Safe AGI’s Dirty Little Secret: Scaling Won’t Fix This Gap

The latest AGI safety critique from Towards Data Science doesn’t just poke holes—it identifies a structural flaw so fundamental that even the most optimistic scaling roadmaps can’t wish it away. The so-called Inversion Error isn’t another buzzword; it’s a diagnosis of why today’s models, no matter how large, fail at corrigibility (the ability to safely correct their own mistakes) while hallucinating with confidence. The paper’s core claim: AGI safety isn’t a software patch away—it requires an enactive floor, a term borrowed from embodied cognition that implies models need grounded, interactive frameworks to avoid spinning into abstraction.

The irony? This arrives as Big Tech doubles down on scaling as salvation, pouring billions into larger models under the assumption that size alone will yield control. Yet the Inversion Error argues that state-space reversibility—the ability to trace and undo decisions—isn’t a feature you bolt on later. It’s a design prerequisite, one that current architectures lack by construction. Early reactions from alignment researchers suggest this isn’t just academic nitpicking: if correct, it’s a redesign problem, not a tuning problem.

That’s a brutal reality check for startups betting on ‘agentic’ LLM wrappers to magically solve reliability. If the gap is structural, no amount of prompt engineering or fine-tuning can close it—only a fundamental shift in how models perceive and interact with their own outputs.

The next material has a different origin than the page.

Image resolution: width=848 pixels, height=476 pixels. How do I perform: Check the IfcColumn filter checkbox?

The paper’s framing of hallucination and corrigibility as two symptoms of the same disease is particularly damning. Today’s models hallucinate because they can’t ground truth—they generate plausible-sounding output without a mechanism to verify it against reality. Corrigibility fails for the same reason: if a model can’t reverse its own reasoning, it can’t safely admit errors, let alone correct them. This isn’t just a benchmark problem; it’s a deployment blocker for any system where mistakes carry real-world consequences.

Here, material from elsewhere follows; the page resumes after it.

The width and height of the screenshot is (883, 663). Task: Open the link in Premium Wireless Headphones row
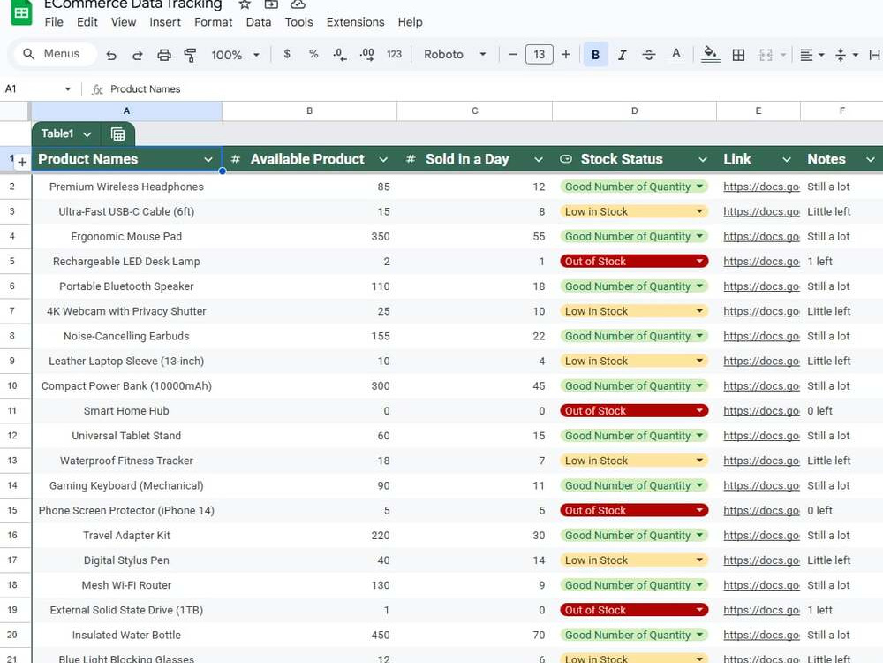point(761,187)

Industry implications are immediate. Companies like Anthropic and DeepMind have staked reputations on ‘controllable’ AI, but if the Inversion Error holds, their current architectures may be inherently unsafe at scale. Open-source communities, meanwhile, are already debating whether this demands a shift toward embodied or interactive training—a move that would slow progress but align with the paper’s enactive floor requirement.

The real kicker? This isn’t a call for more compute—it’s a call for different compute. State-space reversibility, if achievable, would require models to track and unwind their own decisions, a feature no current system supports. For an industry obsessed with FLOPs and parameters, that’s an uncomfortable pivot.